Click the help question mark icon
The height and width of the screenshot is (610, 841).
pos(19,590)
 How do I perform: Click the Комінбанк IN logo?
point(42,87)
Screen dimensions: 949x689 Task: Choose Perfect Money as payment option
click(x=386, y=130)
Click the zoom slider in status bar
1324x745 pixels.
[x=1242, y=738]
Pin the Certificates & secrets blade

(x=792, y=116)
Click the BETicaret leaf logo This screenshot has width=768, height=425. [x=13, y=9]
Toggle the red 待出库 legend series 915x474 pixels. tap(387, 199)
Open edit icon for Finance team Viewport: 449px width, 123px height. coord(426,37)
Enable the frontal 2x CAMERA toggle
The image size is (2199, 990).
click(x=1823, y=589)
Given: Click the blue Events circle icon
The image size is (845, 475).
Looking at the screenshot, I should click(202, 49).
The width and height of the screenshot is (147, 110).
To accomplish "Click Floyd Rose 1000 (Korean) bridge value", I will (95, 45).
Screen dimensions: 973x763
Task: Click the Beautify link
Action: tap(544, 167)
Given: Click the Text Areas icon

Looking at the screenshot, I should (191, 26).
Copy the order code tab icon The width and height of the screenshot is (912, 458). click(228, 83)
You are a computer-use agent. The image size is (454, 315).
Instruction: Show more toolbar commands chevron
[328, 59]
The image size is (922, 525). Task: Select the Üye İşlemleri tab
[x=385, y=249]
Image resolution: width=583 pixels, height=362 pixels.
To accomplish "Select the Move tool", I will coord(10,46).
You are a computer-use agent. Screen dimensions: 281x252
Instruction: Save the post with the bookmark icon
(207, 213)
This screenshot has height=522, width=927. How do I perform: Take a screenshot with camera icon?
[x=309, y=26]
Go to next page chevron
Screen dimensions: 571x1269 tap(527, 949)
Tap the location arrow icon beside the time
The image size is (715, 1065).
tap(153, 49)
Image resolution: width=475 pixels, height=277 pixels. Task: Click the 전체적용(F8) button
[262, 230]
------------------------------------------------------------------------
EXERCISE PROMPT. Extract every line of the entries above verbatim, in their original order, changing nothing.

PROBLEM SOLUTION.
Click the help question mark icon
The height and width of the screenshot is (610, 841).
pos(19,590)
 How do I perform: Click the Комінбанк IN logo?
point(42,87)
Screen dimensions: 949x689 Task: Choose Perfect Money as payment option
click(x=386, y=130)
Click the zoom slider in status bar
1324x745 pixels.
[x=1242, y=738]
Pin the Certificates & secrets blade

(x=792, y=116)
Click the BETicaret leaf logo This screenshot has width=768, height=425. [x=13, y=9]
Toggle the red 待出库 legend series 915x474 pixels. tap(387, 199)
Open edit icon for Finance team Viewport: 449px width, 123px height. coord(426,37)
Enable the frontal 2x CAMERA toggle
The image size is (2199, 990).
click(x=1823, y=589)
Given: Click the blue Events circle icon
The image size is (845, 475).
Looking at the screenshot, I should click(202, 49).
The width and height of the screenshot is (147, 110).
To accomplish "Click Floyd Rose 1000 (Korean) bridge value", I will (95, 45).
Screen dimensions: 973x763
Task: Click the Beautify link
Action: tap(544, 167)
Given: Click the Text Areas icon

Looking at the screenshot, I should (191, 26).
Copy the order code tab icon The width and height of the screenshot is (912, 458). click(228, 83)
You are a computer-use agent. The image size is (454, 315).
Instruction: Show more toolbar commands chevron
[328, 59]
The image size is (922, 525). Task: Select the Üye İşlemleri tab
[x=385, y=249]
Image resolution: width=583 pixels, height=362 pixels.
To accomplish "Select the Move tool", I will coord(10,46).
You are a computer-use agent. Screen dimensions: 281x252
Instruction: Save the post with the bookmark icon
(207, 213)
This screenshot has height=522, width=927. How do I perform: Take a screenshot with camera icon?
[x=309, y=26]
Go to next page chevron
Screen dimensions: 571x1269 tap(527, 949)
Tap the location arrow icon beside the time
The image size is (715, 1065).
tap(153, 49)
Image resolution: width=475 pixels, height=277 pixels. Task: Click the 전체적용(F8) button
[262, 230]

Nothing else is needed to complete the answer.